Find Duplicate Rows in Excel Across Multiple Columns
Excel offers a number of ways to find rows that contain duplicate values. However, most of them focus on finding rows where the value in just one column is duplicated. In this lesson, we look at how to use the COUNTIFS function to find rows with duplicate entries in two or more columns. We then use the COUNTIFS function in combination with Excel's Conditional Formatting feature to highlight duplicate and triplicate rows.

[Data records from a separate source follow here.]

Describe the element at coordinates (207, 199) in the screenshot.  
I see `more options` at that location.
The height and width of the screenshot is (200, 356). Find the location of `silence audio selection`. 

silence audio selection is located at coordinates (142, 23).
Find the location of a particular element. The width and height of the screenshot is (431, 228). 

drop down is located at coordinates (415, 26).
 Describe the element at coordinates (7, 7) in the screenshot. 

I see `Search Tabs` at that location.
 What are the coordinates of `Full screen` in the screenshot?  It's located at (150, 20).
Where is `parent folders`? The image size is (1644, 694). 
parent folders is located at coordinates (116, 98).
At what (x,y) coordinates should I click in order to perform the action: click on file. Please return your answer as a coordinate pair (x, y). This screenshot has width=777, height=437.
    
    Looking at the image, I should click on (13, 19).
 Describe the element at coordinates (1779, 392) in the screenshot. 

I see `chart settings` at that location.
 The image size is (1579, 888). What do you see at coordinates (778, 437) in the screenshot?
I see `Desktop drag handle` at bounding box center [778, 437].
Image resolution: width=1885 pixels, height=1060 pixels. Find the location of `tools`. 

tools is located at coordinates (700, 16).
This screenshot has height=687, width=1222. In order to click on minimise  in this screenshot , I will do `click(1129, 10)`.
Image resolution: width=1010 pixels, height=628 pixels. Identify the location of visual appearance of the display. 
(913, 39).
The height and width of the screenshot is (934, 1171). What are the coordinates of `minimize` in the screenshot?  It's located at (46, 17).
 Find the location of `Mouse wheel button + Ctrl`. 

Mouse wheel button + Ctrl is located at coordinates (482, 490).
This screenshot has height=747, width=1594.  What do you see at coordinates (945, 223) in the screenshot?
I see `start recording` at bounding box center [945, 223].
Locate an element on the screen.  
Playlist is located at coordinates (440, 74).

Finding Duplicate Rows - Example data
This lesson uses an example of a product order table. Our data table lists orders of spare parts for several computers. We need to identify how often each spare part is being ordered for each machine. A sample of this data can be seen in the following picture:
As you can see in this example, there are several examples where the Product and Part Ordered are repeated. For example, a Desktop Monitor has been ordered twice, as have Backup Tapes for the Server.
The COUNTIFS syntax
COUNTIFS is a function that allows you to count only those rows in a spreadsheet where certain criteria are met. It is closely related to the COUNTIF function. COUNTIF allows you to use just one criteria, whereas COUNTIFS allows you to use multiple criteria. You can find out more about COUNTIF in our lesson on how to Use COUNTIF to count the cells in a range that match certain values. Note that the COUNTIFS function was introduced in Excel 2007, so the method we're going to look at in this lesson will only work if you have Excel 2007, Excel 2010 or Excel 2013. The screenshots and examples in this lesson have been produced using Excel 2013, but this method will work in all three versions.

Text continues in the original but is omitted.